Text extract =
But, you know "not liking children" is complicated. Yes, it's because I'm a shrivelled up old prune who hates fun and hates life and really really hates noise and disorder and bad smells and rock'n'roll and apple pie. Or something. But it's also because my child-free status is complicated. I desperately wanted children when I was younger. I was forced to terminate an unplanned but wanted pregnancy at 30 because of health issues, and I gave up for adoption the child I fathered (in every sense of the word except providing the sperm) when I was 17. This stuff is shitty and painful to even just type on a messageboard thread, where I don't have to show anyone that I'm wiping away tears as I type it. It's easier to just say "I don't want to be around children because I fucking hate babies and yes, I do worship Satan, too" than to talk about how painful and complicated my feelings about ~babies~ are.

I do realise that friends who have children are not making their lifestyle choices *at* me. But it's also the sense, when people say "oh, you just have to make more effort" with friends who have had children. Yes, I have to make a huge amount of effort (when I don't *have* a lot of emotional wherewithal to start with) to place myself in a situation that I may find painful and emotionally raw. Oh, let me think about that. You know what, it's probably better for both of us if we let this friendship quietly slip away.

Family stuff got easier after my brother had a child, that took the pressure off me. But now my brother is divorced, and he and my Mum are estranged, and even the One Golden Grandchild has become a complicated situation, and guess who my Mum always wants to talk to about how *complicated* that situation is? I am a bad daughter. I give her about 5 minutes of Talking About The Grandchild while I go "uh-huh" vaguely because clearly she needs to talk about it, and then I change the subject because oh hey this is an unhappy and fraught subject on so many levels.

I thought I'd feel better after typing all that shit out, but really, I don't. It doesn't ever get any easier talking about this stuff.

People don't have children for all kinds of reasons, some through choice and some not through choice, and all of those reasons should be respected, and people who don't respect those reasons are the *real* baby-eating Satan-Hitlers. I feel bad for leaving this emotional vomit all over the thread now. My apologies to anyone I've made uncomfortable with this post.

Branwell Bell, Sunday, 13 April 2014 10:01 (ten years ago) link

tl;dr - sometimes it's even *more* complicated than "fertility issues" and people are still assholes about it

Branwell Bell, Sunday, 13 April 2014 10:02 (ten years ago) link

I should really learn to stay the fuck out of these conversations. :(

Branwell Bell, Sunday, 13 April 2014 10:06 (ten years ago) link

I don't see why you would have made anyone uncomfortable with that post! It was very interesting and honest which is very admirable and you are right, sometimes it is about more than fertility issues which was what I was trying to get at earlier. I would have loved to have a baby any time in last 3-4 years but it did not happen for a number of incredibly valid and good reasons (none of which have anything to do with fertility) and overall it's a very good thing that it did not. However, that doesn't mean it's not incredibly hurtful to me when people make those kinds of comments. I guess it's because I know how hard some people struggle with infertility that it seems like it should be more hurtful to them and that my hurt isn't justified but your post made me realize that that's not true at all. Anyway, people are insensitive jerks is how I break it down to an extent and I'm sorry that you've had to experience that.

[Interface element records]
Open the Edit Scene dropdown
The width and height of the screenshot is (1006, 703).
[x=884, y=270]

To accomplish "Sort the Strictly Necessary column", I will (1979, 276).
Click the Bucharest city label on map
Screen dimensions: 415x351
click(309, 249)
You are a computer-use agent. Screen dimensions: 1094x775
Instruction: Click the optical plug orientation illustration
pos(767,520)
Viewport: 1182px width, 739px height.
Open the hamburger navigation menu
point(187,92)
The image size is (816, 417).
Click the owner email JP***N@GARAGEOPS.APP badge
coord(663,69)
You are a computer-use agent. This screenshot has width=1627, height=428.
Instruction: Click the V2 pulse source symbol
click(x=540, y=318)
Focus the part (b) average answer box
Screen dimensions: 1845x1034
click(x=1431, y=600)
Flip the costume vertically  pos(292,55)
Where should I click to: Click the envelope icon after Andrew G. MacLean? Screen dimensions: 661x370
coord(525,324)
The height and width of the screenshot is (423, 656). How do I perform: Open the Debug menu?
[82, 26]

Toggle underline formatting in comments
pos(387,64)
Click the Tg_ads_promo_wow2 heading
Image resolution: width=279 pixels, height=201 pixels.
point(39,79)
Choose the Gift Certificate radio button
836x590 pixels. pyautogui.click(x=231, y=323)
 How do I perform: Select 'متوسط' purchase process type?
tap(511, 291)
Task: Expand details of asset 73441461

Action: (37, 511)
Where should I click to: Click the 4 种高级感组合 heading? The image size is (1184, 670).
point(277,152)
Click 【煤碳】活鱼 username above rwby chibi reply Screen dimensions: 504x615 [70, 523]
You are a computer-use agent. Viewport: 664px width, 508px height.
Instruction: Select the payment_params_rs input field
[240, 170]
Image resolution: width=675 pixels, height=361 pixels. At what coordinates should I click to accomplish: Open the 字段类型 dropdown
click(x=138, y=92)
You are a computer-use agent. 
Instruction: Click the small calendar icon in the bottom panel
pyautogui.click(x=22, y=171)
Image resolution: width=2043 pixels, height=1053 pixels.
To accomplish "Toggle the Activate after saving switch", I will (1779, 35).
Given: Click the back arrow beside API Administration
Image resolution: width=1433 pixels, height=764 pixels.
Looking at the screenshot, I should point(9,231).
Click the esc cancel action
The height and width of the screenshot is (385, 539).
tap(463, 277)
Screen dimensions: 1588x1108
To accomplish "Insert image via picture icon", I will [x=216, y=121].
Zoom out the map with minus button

Short problem =
Reproduce the passage of the child-free post between "Family stuff got" and "about this stuff.", inclusive, swapping "Mum" for "Mother" wherever it appears.

Expected output =
Family stuff got easier after my brother had a child, that took the pressure off me. But now my brother is divorced, and he and my Mother are estranged, and even the One Golden Grandchild has become a complicated situation, and guess who my Mother always wants to talk to about how *complicated* that situation is? I am a bad daughter. I give her about 5 minutes of Talking About The Grandchild while I go "uh-huh" vaguely because clearly she needs to talk about it, and then I change the subject because oh hey this is an unhappy and fraught subject on so many levels.

I thought I'd feel better after typing all that shit out, but really, I don't. It doesn't ever get any easier talking about this stuff.